*Material to process*:
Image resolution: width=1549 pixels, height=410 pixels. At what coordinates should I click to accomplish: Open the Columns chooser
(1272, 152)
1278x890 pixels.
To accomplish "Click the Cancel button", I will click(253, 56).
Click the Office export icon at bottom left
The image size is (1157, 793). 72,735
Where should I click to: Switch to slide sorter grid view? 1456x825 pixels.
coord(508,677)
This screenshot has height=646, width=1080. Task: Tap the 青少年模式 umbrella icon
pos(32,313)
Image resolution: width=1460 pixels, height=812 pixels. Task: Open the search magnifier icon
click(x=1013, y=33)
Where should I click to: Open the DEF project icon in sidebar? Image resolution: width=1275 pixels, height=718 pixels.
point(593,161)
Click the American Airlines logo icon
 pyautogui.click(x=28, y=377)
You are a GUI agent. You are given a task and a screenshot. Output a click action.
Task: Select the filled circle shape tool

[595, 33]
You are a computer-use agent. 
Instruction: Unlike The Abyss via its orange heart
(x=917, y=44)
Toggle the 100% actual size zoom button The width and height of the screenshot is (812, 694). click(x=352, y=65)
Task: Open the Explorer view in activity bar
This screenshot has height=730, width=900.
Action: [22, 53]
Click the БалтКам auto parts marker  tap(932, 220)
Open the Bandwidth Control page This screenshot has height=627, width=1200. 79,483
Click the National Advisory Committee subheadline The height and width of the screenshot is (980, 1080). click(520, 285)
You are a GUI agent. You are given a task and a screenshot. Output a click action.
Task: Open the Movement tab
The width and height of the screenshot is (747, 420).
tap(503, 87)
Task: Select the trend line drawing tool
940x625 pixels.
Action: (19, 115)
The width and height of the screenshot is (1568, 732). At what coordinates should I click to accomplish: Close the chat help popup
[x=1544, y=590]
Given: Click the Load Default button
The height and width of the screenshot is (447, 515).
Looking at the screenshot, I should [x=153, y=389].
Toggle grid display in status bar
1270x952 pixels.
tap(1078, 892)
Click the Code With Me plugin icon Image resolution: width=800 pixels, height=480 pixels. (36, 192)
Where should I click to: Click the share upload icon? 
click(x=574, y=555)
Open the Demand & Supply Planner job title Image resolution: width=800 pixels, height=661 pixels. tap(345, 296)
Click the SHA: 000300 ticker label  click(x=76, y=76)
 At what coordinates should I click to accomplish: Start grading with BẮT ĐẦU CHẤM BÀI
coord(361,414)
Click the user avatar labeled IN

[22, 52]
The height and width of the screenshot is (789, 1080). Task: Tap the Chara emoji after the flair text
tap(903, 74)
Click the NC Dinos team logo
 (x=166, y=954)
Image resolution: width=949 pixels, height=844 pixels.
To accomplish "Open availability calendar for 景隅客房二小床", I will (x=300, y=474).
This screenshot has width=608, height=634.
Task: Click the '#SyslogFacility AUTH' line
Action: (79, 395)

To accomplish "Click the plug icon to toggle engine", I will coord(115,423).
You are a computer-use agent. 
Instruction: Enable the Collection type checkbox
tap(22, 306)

*Work required*: Using the entries above, state how many lines contain the string "button"; the number is all that is needed.

*Result of this task*: 3